Passage:
━━━━━━━━

A few weeks back I found myself on a Friday realizing that in the entire week:
I had not published a single blog post.
Not one. Not on any of my blogs. Now, just to put this in context, please do realize that I'm currently writing across eight blogs:

The last one is a podcast versus a blog - but I didn't put out a podcast that week, either. Now I did twitter and I did manage to send in my weekly 5-minute report to For Immediate Release, but that was it.

Now you would think with eight different blogs out there - and with part of my role at Voxeo being explicitly to blog (i.e. I am being paid to blog!) - you would think I would have written at least something somewhere! But I didn't.

Why not?

Simple really...

I wasn't "paying myself first".

That's a term I first heard used in this context by Jeremiah Owyang a bit over a year ago but it accurately captured how I had been working at the time and I enjoyed the succinctness of Jeremiah's statement.

You see, I've been blogging now for over 8 years ever since starting a "diary" at a little known open source site called Advogato back in May 2000. I moved over to LiveJournal in 2004 and then to my current suite of blogs over 2005-2006 (and then launched Voxeo's blogs in late 2007). At this point I've literally written thousands of blog posts across all those blogs. When I've been at my most prolific, it has largely because I've done what Jeremiah succinctly captured in his post:

I've paid "myself" first.

━━━━━━━━

Tasks and exercises:
A: In the blogging post, what site did the writer start a "diary" on in May 2000?
B: Print the blogging post word for word from "Not one. Not" up to and including "Simple really...".
The data has no role in any of this.

Data block:
━━━━━━━━

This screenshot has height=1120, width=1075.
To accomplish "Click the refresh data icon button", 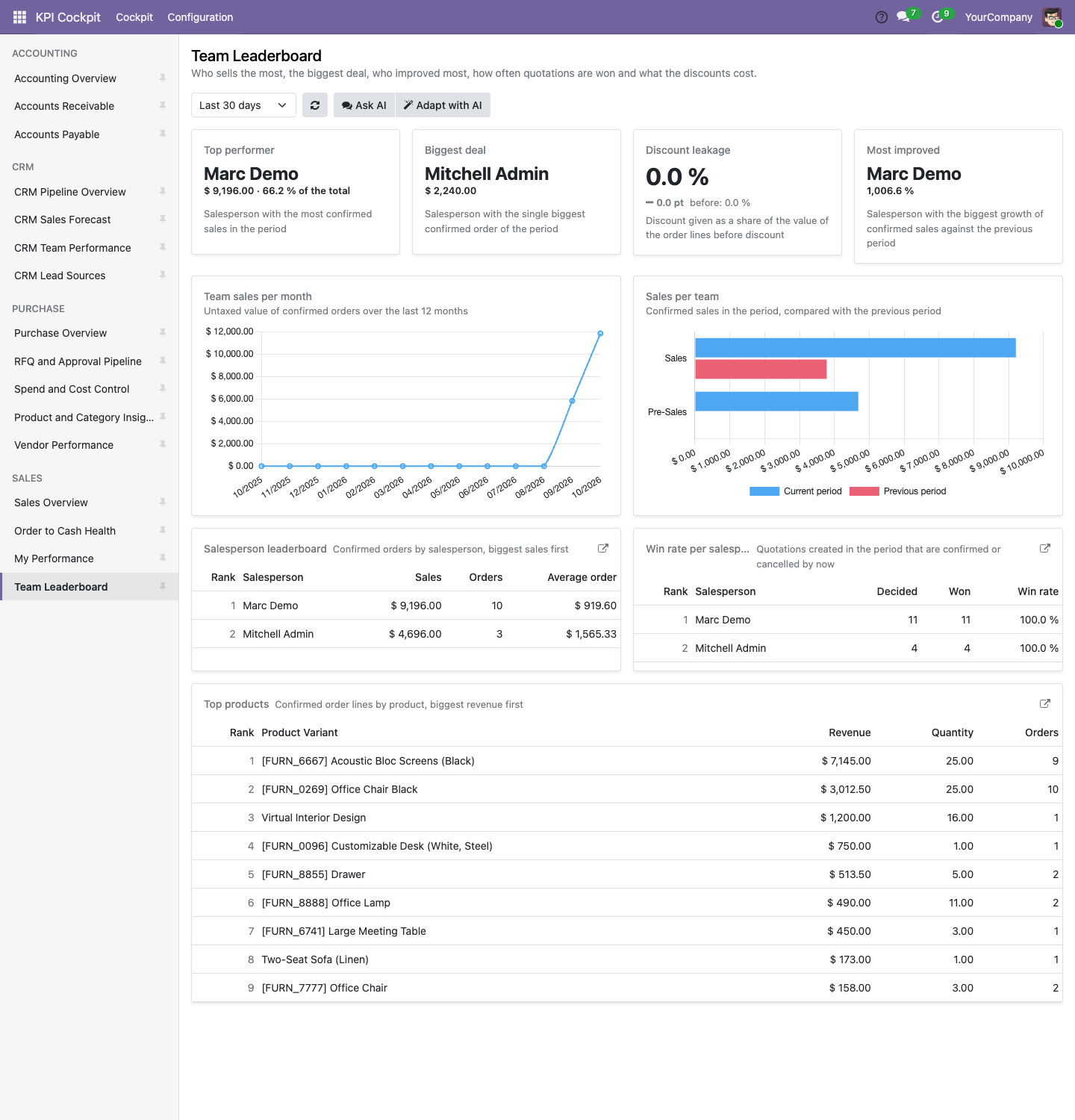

━━━━━━━━

Responses to the tasks:
A: Advogato

B:
Not one. Not on any of my blogs. Now, just to put this in context, please do realize that I'm currently writing across eight blogs:

The last one is a podcast versus a blog - but I didn't put out a podcast that week, either. Now I did twitter and I did manage to send in my weekly 5-minute report to For Immediate Release, but that was it.

Now you would think with eight different blogs out there - and with part of my role at Voxeo being explicitly to blog (i.e. I am being paid to blog!) - you would think I would have written at least something somewhere! But I didn't.

Why not?

Simple really...